- [Extract provided]
- Born: Mahoto Watanabe (渡邉 摩萌峡, Watanabe Mahoto) December 8, 1992 (age 33) Saiki, Ōita, Japan
- Other names: Sashiman; Bema;
- Occupations: YouTuber; rapper;
- Years active: 2007–2021
- Partner: Yui Imaizumi (2021–2024)
- Children: 2

YouTube information
- Channels: Mahoto; Maho-chan Games; Mahoto Watanabe (terminated); Mahoto (terminated); ; ;
- Genre: Vlog
- Subscribers: 4.86 million (combined)
- Views: 2.89 billion (combined)
- Musical career
- Genre: Japanese hip hop;
- Labels: Neo Kinder Records (2013–2018); Avex (2019);
- Formerly of: Kaiware Hummer;

= Mahoto Watanabe =

Japanese YouTuber and rapper

Mahoto Watanabe (ワタナベマホト, Watanabe Mahoto) is a former Japanese YouTuber and rapper. He was part of the hip hop group Kaiware Hummer, releasing music under the stage name Bema.

Watanabe first began posting videos on Nico Douga in 2007 and transitioned to YouTube in 2010, becoming one of the first YouTube personalities on YouTube Japan. He gained popularity with his radical video style, but he was also known for his caring personality for his junior YouTubers, who called him "Oyakata". He is famous for having trained up popular YouTubers such as Tokai On Air, Avntis, and Hekitora House.

In January 2021, Watanabe allegedly solicited nude photos from an underage fan, which subsequently caused his agency Uuum to drop him as an act and YouTube to permanently ban his channel. In March 2021, he announced he was retiring from YouTube.

==Career==
On November 7, 2007, when Watanabe was in middle school, he posted on Niconico under the username Sashiman (サシマン). Watanabe began uploading to YouTube in 2010.

In 2013, after signing with Genesis One, Watanabe became a member of the hip hop group called Kaiware Hummer with his fellow member Imiga and began his career as a rapper. Kaiware Hummer released their debut album, Beginner, under Neo Kinder Records on July, 12 2014. In addition, Watanabe released his debut solo album, Shinryakuteki Sukima, on November 26, 2016. In 2015, Watanabe made his acting debut in the Squash Films' drama titled Dancing Office Worker.

In 2018, Watanabe left Genesis One and signed with Uuum as his network. By June 2019, he had over 2.7 million subscribers on his main channel. After getting arrested on suspicion of battery in the same month, his activities were cancelled for the remainder of the year, including a new label contract between with Avex and an appearance of Kaiware Hummer at A-Nation 2019, while he remained at Uuum to do clerical work. On February 7, 2020, Uuum announced that Watanabe would resume activities on February 14, 2020 on a new channel.

- [Task description] Write the next portion of the article on Mahoto Watanabe, beginning after its final sentence.

Stored data:

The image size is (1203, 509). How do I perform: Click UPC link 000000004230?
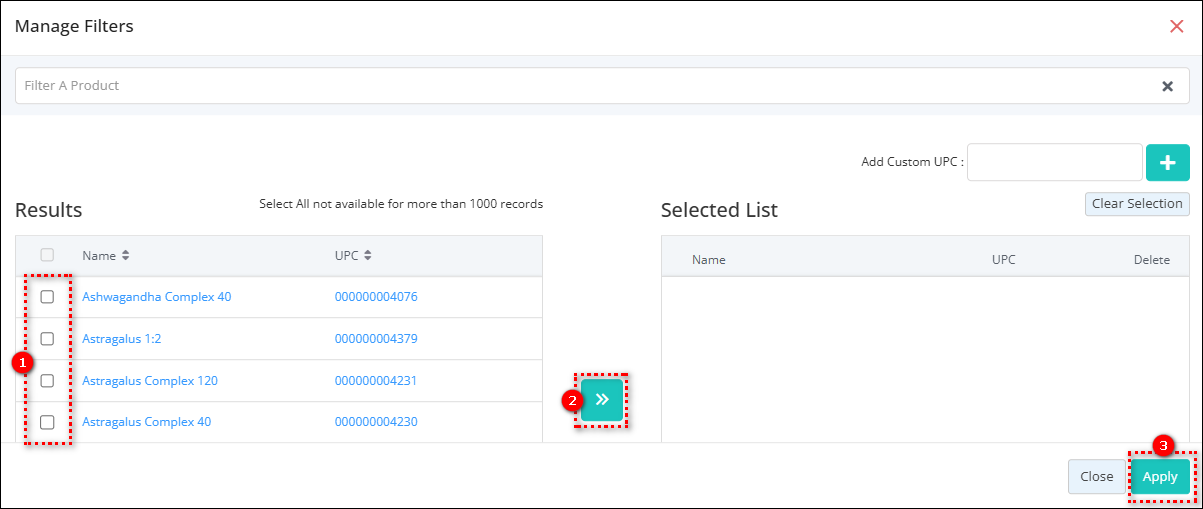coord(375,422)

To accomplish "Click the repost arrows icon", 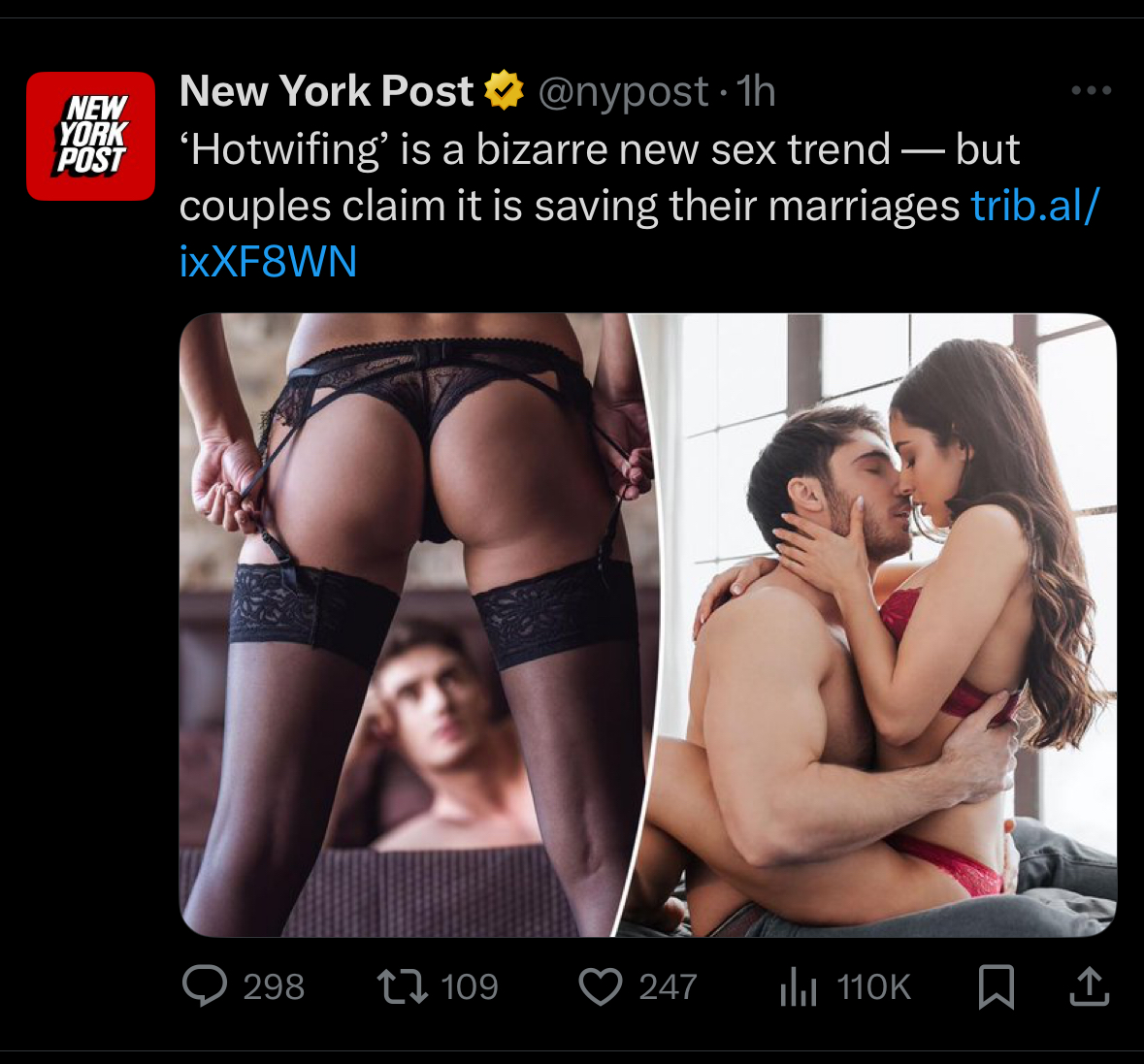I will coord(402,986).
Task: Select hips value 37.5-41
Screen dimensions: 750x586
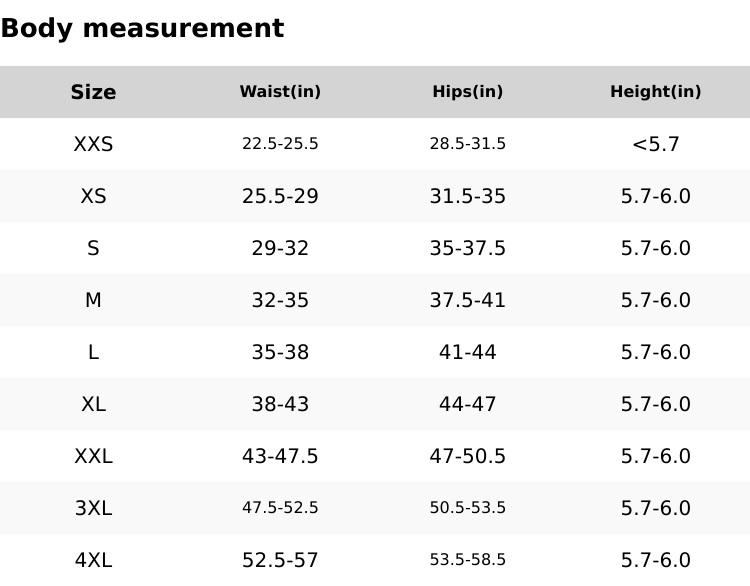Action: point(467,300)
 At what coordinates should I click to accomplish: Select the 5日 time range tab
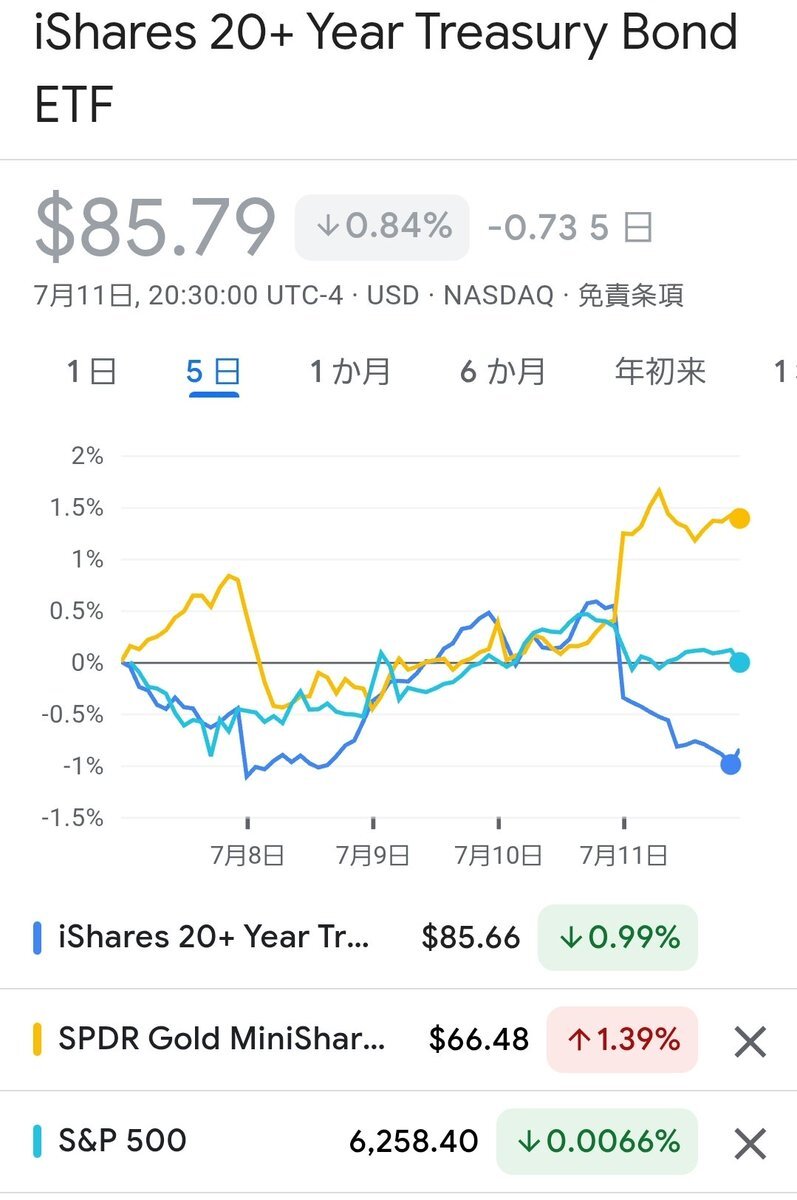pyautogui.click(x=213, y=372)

- [Answer for this exercise]
On January 22, 2021, Uuum announced that Watanabe had been dismissed from the agency after confirming he solicited nude photos from an underage girl. On January 28, 2021, YouTube suspended his channel for community violations. Following the events, on March 2, 2021, Watanabe issued an apology on Twitter and also announced he was retiring from YouTube.

Since his retirement from YouTube, Watanabe started editing videos for Gardman, a YouTube channel with 2 million subscribers, earning him a million yen a month.

==Personal life==
On January 21, 2021, Watanabe announced that he was marrying actress and former Keyakizaka46 member Yui Imaizumi and that they were expecting a child. The child, a daughter was born in June 2021. Following Watanabe's 2021 arrest, Imaizumi announced in July 2021 that she would not be registering their marriage and that she would be raising the child herself with support from her family.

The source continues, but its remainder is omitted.